I’ve been using acts_as_list
since the very first release of
my app. Lately I’ve noticed that it occasionally creates duplicate position values (a
position of a record in a sorted collection should be unique). Besides, the algorithm for reordering items is not exactly optimal.
For example, moving a record from the last position to the first will update every record in the list. Good reasons to migrate to
ranked-model
which uses a more sophisticated
algorithm to minimize DB writes.
Migrating data
My app works with galleries that have many images ranked by their position
value.
While things should just work out of the box, it is a good idea to migrate data to work well with ranked-model
.
Firstly, to get rid of duplicate ranks.
Secondly, if we deploy this while ranks are sequential, every user will trigger a rebalance almost instantly.
To prevent this extra load on the database, let’s space the records further apart:
WITH cte AS (
SELECT id, ROW_NUMBER() OVER (PARTITION BY gallery_id ORDER BY position, updated_at) as new_position
FROM images
)
UPDATE images
SET position = 100000 * cte.new_position
FROM cte
WHERE images.id = cte.id;
ROW_NUMBER
is a window function that returns the number
of the current row within its partition, counting from 1. We partition by galleries and we’re taking care of any duplicate
values by sorting by postion
and also updated_at
values.
Multiplying the row number will ensure images are ranked in increments of 100,000. This number is arbitrary but also guarantees no record exceeds the upper bound of the integer type (2147483647). My app’s biggest gallery has less than 2,000 images so this will work ok.
Safety first
Updating every record in production database feels intimidating but it doesn’t have to be.

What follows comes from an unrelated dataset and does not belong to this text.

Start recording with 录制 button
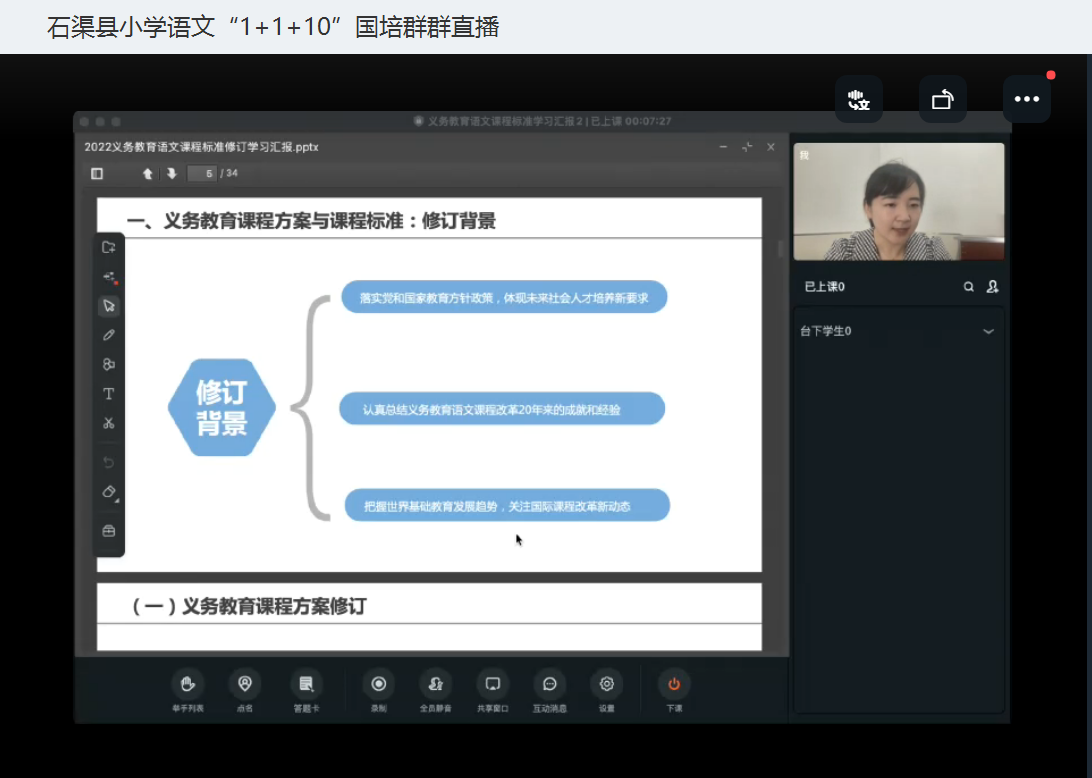The width and height of the screenshot is (1092, 778). coord(378,684)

First of all, create a backup in case anything goes wrong. This is self-explanatory.
Another tool in our tool belt is pulling production database to a local copy to test the update. Heroku has a handy command for this:
heroku pg:pull DATABASE_NAME local-database-name -a app-name
Run the SQL command above locally using psql local-database-name
and verify it updates data correctly.
Then we’re ready to update live data.
To give you an idea of how long this might take, here’s what I got:
380k records in about 7 seconds, not bad.